I mapped my reads to an annotated reference, exported to bam, than used freebayes to call variants. I'm now trying to use vcf-annotated to see how many variants fall within coding regions and what their effect is on the protein.
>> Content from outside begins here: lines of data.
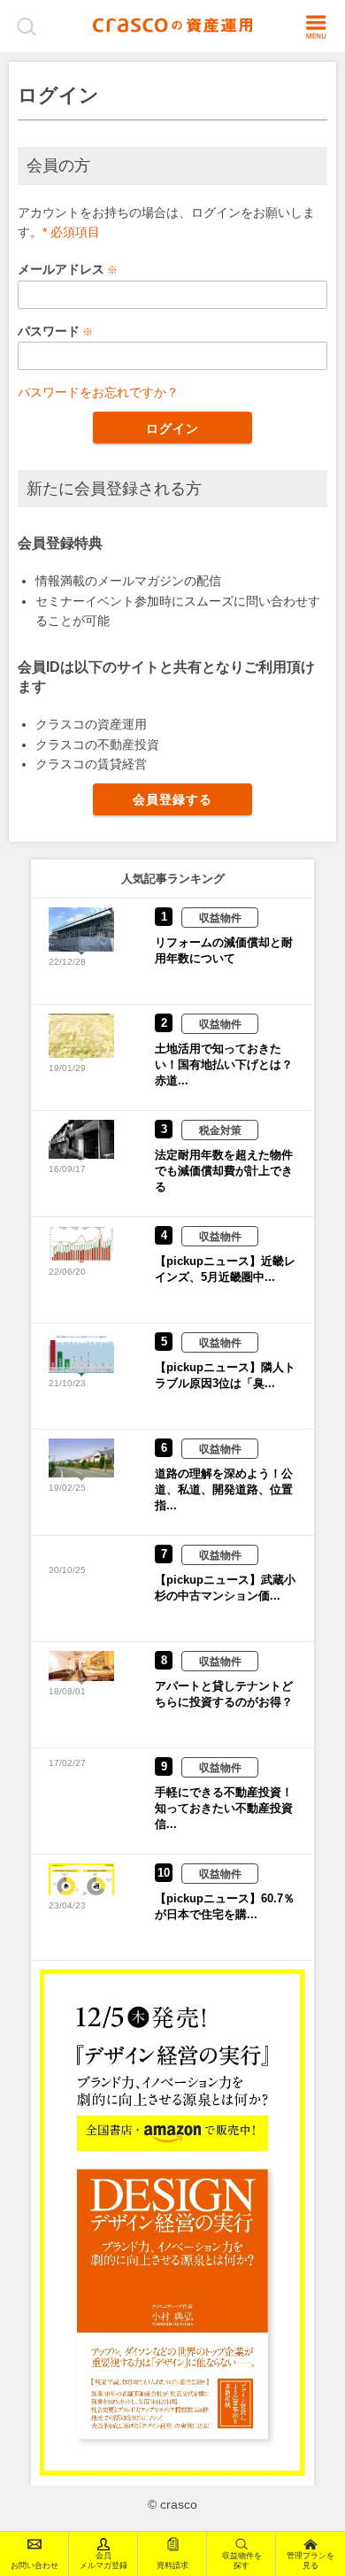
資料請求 (172, 2565)
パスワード (49, 331)
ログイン (172, 428)
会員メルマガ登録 (103, 2560)
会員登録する (173, 799)
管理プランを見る (310, 2560)
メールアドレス (61, 269)
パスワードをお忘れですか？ (98, 392)
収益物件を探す (242, 2560)
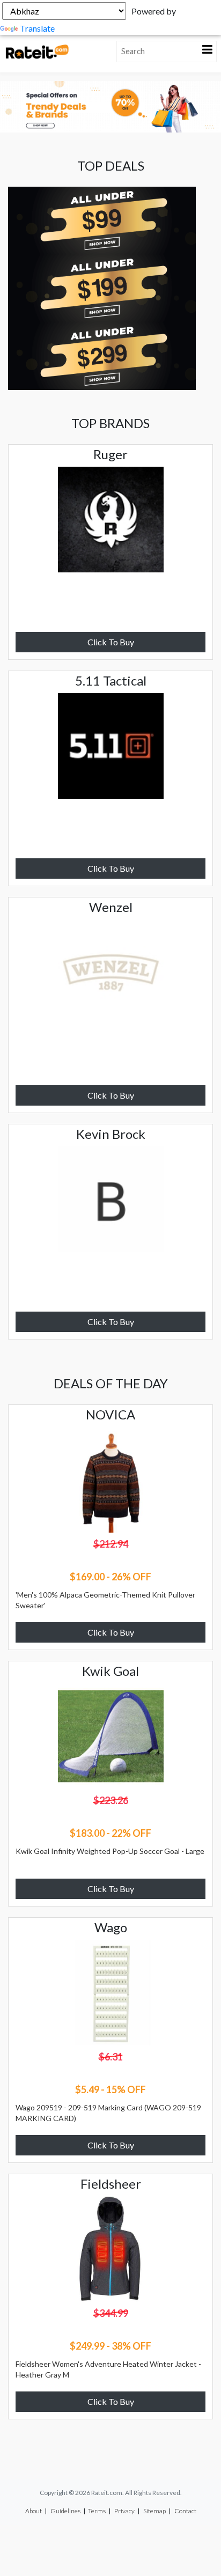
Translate (37, 28)
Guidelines (65, 2511)
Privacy (124, 2511)
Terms (97, 2511)
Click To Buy (110, 642)
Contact (185, 2511)
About (33, 2511)
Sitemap (154, 2511)
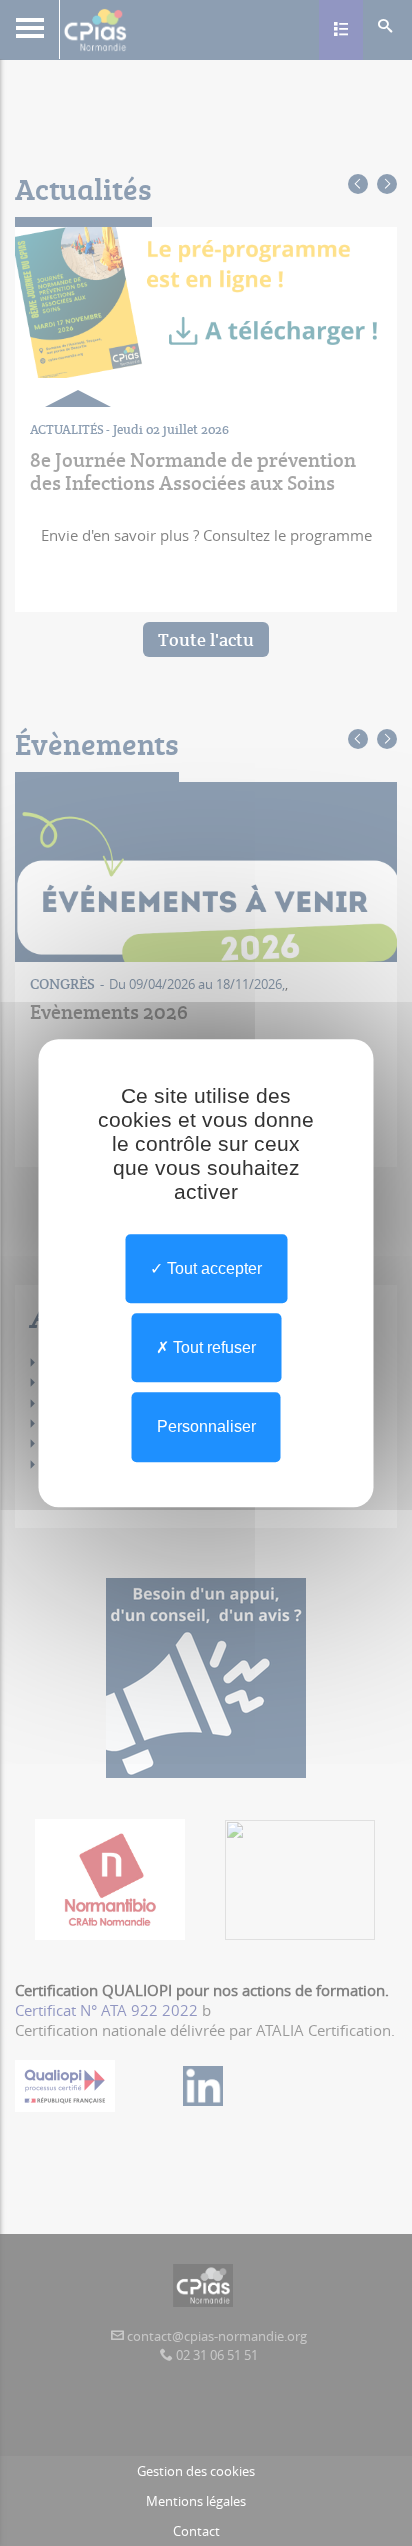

I ran vcf-annotate as follows:
bgzip Sample1_Genome_noHET_noCo.sort.bed tabix -s 1 -b 2 -e 3 Sample1_Genome_noHET_noCo.sort.bed.gz cat GDR-18.sort.grp.bam.vcf | vcf-annotate -a Sample1_Genome_noHET_noCo.sort.bed.gz -d key=INFO,ID=ANN,Number=1,Type=Integer,Description='My custom annotation' -c CHROM,FROM,TO,INFO/ANN > out.vcf
my input vcf looks like this:
#CHROM POS ID REF ALT QUAL FILTER INFO FORMAT whatever Sample1_Genome_noHET 989297 . ATAAATTATAAATAAC GTAAATTATAAATAAT,TTAATCTATAAATAAT,ATAAACTATAAATAAT 1906.94 . AB=0.253165,0.316456,0.21519;ABP=44.818,26.1269,58.6715;AC=1,1,1;AF=0.25,0.25,0.25;AN=4;AO=20,25,17;CIGAR=1X14M1X,1X3M2X9M1X,5M1X9M1X;DP=79;DPB=97.9375;DPRA=0,0,0;EPP=6.91895,3.09716,9.26925;EPPR=5.18177;GTI=0;HWE=-0;LEN=16,16,16;MEANALT=4,4,4;MQM=255,255,255;MQMR=255;NS=1;NUMALT=3;ODDS=120.598;PAIRED=1,1,1;PAIREDR=1;PAO=16.5833,3.58333,5.08333;PQA=632.083,138.083,195.083;PQR=297.75;PRO=7.75;QA=768,947,658;QR=631;RO=16;RPP=6.91895,57.2971,9.26925;RPPR=22.5536;RUN=1,1,1;SAP=4.74748,3.09716,6.20364;SRP=11.6962;TYPE=complex,complex,complex;XAI=0.00326384,0.0015,0.00163399;XAM=0.0370321,0.0015,0.0319516;XAS=0.0337682,0,0.0303176;XRI=0;XRM=0.000726744;XRS=0.000726744;technology.illumina=1,1,1;BVAR GT:DP:RO:QR:AO:QA 0/1/2/3:79:16:631:20,25,17:768,947,658
and my .bed looks like this:
#CHR FROM TO ANNOTATION Sample1_Genome_noHET 101 563 hypothetical protein NCER_102224 CDS 0 + Sample1_Genome_noHET 1293 1728 hypothetical protein NCER_102355 CDS 0 -
The problem is that the out.vcf file is only 300 bites bigger than the original GDR-18.sort.grp.bam.vcf. And I cannot find any difference between the two. What am I doing wrong and what do I expect to see if it is done right?